*** Passage to read ***

Reviewed 6 of 6 files at r1, all commit messages.
Reviewable status: 18 unresolved discussions


multibody/contact_solvers/sap/dense_supernodal_solver.h line 38 at r1 (raw file):

Previously, sherm1 (Michael Sherman) wrote…

BTW is there any guarantee H_ has been calculated when this is called? Is there a way to check with a DRAKE_DEMAND or whatever? Also I'm wondering why this returns a copy rather than a reference?

The documentation in supernodal_solver.h on MakeFullMatrix() says that it throws if SetWeightMatrix() hasn't been called. So, the proposed DRAKE_DEMAND is rolled into the parent class.


multibody/contact_solvers/sap/dense_supernodal_solver.h line 43 at r1 (raw file):

  int DoGetSize() const final { return size(); }

  const std::vector<MatrixX<double>>* A_{nullptr};

BTW Given that this isn't movable or copyable, A_ and J_ could be const references instead of pointers to const. It eliminates the need to default construct values and guarantees that they are non-null (spelled as is, the line A_ = nullptr; is still valid.


multibody/contact_solvers/sap/sap_model.h line 134 at r1 (raw file):

  // Creates an empty cache, with no heap allocation. This is used to delay the
  // creation of the expensive Hessian structure to when it is strictly needed.
  // After instantantiations with this constructor is_empty() is `true`.

nit: typo

Suggestion:

 instantiations

multibody/contact_solvers/sap/sap_model.h line 147 at r1 (raw file):

  // necessary symbolic analysys for the case of sparse factorizations.
  //
  // @pre A and J must not be nullptr.

nit: Slight grammar tweak.

***

Exercise objective
Translate this sentence from the code review thread into German: "The documentation in supernodal_solver.h on MakeFullMatrix() says that it throws if SetWeightMatrix() hasn't been called."

*** Information shown ***

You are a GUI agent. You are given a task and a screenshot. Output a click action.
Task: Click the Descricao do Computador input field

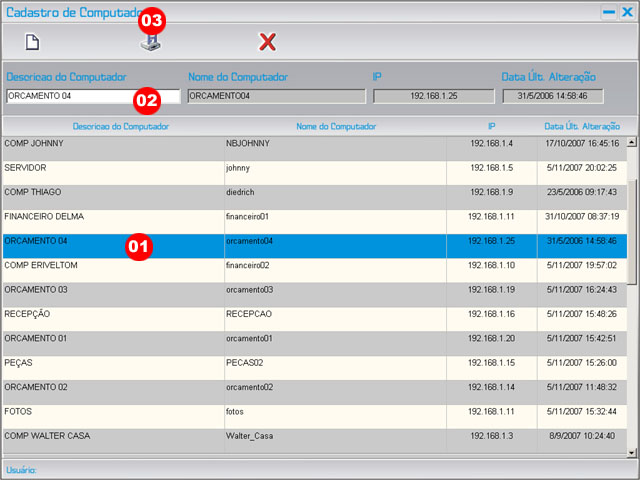pos(70,97)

***

The output
Die Dokumentation in supernodal_solver.h zu MakeFullMatrix() besagt, dass sie eine Ausnahme wirft, wenn SetWeightMatrix() nicht aufgerufen wurde.